### Work to do
Copy out the stretch of the material from the line containing "Task: Click the hibernate3.jar file icon" through the line containing "Action: tap(526, 319)", both included, unchanged.

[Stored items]
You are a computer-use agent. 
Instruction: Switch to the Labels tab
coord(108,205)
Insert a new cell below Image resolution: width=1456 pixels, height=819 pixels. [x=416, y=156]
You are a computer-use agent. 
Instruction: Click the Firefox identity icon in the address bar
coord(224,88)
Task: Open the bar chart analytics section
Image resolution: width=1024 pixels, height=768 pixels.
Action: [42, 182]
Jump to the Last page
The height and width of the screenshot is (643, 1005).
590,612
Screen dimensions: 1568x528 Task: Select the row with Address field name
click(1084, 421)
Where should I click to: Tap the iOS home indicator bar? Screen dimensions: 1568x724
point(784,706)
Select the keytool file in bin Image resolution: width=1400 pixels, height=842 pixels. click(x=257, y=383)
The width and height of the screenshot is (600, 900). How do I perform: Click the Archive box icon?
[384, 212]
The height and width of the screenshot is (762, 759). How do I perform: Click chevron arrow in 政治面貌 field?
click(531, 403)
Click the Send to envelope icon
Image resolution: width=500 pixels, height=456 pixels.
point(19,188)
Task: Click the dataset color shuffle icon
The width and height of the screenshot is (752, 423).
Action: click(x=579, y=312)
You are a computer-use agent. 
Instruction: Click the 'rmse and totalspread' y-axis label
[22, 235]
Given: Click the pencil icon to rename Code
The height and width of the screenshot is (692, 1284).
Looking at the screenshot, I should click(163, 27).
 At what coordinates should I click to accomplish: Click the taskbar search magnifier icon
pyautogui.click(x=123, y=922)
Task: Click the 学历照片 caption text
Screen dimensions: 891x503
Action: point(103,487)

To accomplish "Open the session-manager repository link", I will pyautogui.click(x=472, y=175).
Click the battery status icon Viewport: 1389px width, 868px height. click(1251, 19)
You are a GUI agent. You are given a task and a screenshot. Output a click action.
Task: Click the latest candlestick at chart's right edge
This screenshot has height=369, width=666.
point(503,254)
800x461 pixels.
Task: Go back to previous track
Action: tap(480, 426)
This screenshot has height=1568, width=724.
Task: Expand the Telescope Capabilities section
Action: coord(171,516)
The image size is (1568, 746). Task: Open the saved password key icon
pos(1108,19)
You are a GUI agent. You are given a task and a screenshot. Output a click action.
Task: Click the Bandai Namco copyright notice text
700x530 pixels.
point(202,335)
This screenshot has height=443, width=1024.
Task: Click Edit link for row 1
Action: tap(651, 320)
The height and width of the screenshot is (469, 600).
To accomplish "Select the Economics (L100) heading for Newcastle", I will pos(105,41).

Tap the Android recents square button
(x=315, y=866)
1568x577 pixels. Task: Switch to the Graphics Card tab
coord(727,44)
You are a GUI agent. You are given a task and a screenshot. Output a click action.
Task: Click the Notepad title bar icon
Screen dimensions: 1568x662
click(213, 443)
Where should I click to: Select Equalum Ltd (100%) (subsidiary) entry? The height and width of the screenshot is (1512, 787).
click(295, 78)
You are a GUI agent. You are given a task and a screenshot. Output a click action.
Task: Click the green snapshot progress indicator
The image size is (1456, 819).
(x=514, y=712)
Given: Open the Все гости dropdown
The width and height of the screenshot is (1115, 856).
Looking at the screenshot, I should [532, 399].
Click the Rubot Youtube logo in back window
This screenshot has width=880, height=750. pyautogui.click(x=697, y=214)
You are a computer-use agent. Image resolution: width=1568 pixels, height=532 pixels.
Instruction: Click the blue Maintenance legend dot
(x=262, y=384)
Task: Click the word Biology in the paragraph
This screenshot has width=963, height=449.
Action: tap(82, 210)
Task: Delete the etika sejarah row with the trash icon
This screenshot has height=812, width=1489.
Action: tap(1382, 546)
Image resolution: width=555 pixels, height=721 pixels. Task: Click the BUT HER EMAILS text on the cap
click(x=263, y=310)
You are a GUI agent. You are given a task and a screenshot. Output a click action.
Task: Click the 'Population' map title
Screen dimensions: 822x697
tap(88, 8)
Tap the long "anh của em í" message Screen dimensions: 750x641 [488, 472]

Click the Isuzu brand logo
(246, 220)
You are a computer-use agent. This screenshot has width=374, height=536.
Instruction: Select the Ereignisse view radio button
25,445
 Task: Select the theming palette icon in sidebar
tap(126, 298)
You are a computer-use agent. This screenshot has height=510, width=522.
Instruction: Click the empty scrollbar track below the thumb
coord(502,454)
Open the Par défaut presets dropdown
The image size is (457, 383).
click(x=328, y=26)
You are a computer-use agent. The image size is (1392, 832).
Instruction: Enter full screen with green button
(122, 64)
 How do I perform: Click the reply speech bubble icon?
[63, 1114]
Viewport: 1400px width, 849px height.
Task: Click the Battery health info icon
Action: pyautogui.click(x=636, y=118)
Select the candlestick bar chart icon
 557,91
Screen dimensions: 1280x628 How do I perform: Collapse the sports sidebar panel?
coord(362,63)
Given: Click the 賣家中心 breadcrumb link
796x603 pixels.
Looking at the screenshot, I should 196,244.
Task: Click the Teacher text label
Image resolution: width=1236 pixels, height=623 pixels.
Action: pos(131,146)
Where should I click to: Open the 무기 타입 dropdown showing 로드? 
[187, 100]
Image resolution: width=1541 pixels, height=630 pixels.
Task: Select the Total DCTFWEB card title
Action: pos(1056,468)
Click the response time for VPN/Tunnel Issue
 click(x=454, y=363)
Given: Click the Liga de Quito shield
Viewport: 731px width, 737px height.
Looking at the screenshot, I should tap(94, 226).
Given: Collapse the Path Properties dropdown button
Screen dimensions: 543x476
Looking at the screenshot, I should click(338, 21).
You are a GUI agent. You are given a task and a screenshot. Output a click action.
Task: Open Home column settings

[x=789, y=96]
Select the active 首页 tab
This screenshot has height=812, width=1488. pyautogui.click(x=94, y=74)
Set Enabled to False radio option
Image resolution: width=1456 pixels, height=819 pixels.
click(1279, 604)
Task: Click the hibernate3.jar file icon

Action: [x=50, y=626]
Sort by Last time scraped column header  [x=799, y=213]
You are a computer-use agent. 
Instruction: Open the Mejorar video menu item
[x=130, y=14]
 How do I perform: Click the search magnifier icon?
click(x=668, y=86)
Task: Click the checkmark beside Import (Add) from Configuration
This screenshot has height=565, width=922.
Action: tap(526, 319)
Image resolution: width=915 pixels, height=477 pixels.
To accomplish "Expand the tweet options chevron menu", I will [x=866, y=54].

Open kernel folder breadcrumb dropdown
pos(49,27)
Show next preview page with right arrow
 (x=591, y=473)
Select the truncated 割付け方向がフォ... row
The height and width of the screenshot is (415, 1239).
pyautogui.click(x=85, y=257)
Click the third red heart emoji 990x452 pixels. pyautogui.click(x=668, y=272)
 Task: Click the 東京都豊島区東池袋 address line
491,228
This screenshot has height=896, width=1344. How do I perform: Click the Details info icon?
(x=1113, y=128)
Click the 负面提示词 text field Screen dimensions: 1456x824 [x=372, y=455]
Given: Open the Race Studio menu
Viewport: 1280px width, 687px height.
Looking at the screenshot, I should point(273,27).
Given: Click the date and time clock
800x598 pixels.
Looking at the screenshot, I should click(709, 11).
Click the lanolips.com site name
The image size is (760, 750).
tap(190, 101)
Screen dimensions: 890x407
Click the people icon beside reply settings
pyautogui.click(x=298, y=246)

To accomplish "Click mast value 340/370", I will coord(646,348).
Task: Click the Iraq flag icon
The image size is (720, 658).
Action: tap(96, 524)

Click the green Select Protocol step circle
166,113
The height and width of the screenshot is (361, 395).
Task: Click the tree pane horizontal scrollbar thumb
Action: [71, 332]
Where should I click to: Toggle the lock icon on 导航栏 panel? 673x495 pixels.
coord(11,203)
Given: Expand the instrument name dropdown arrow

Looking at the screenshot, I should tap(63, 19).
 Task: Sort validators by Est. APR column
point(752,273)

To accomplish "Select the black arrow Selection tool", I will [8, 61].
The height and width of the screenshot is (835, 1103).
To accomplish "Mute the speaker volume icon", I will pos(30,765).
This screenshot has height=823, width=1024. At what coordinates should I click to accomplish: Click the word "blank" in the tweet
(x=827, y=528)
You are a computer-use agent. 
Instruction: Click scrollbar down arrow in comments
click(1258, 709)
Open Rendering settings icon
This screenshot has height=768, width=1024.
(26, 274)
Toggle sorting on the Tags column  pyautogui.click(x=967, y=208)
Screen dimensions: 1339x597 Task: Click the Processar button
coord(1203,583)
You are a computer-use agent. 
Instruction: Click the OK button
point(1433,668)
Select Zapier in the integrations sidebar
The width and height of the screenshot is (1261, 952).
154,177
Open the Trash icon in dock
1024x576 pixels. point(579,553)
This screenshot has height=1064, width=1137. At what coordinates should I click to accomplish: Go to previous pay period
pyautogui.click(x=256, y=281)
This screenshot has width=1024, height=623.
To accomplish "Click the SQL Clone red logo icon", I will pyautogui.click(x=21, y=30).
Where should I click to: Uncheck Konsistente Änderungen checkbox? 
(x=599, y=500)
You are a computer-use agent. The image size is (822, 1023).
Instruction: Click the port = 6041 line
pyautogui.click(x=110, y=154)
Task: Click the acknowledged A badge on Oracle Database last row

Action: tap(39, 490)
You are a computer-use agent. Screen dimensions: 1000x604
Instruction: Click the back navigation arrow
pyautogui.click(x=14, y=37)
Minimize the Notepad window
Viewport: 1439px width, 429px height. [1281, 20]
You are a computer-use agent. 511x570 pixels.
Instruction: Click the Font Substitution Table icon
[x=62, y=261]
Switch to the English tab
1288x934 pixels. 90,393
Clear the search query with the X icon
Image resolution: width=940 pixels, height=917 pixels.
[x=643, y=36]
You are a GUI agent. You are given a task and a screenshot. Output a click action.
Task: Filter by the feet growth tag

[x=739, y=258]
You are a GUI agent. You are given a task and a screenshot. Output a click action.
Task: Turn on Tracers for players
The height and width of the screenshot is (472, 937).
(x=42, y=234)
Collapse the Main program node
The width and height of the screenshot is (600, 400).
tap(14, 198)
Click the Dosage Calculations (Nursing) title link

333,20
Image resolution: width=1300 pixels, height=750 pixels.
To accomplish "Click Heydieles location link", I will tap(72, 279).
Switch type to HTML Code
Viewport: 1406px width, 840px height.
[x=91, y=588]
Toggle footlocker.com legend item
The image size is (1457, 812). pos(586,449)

### Exercise response
Task: Click the hibernate3.jar file icon

Action: [x=50, y=626]
Sort by Last time scraped column header  [x=799, y=213]
You are a computer-use agent. 
Instruction: Open the Mejorar video menu item
[x=130, y=14]
 How do I perform: Click the search magnifier icon?
click(x=668, y=86)
Task: Click the checkmark beside Import (Add) from Configuration
This screenshot has height=565, width=922.
Action: tap(526, 319)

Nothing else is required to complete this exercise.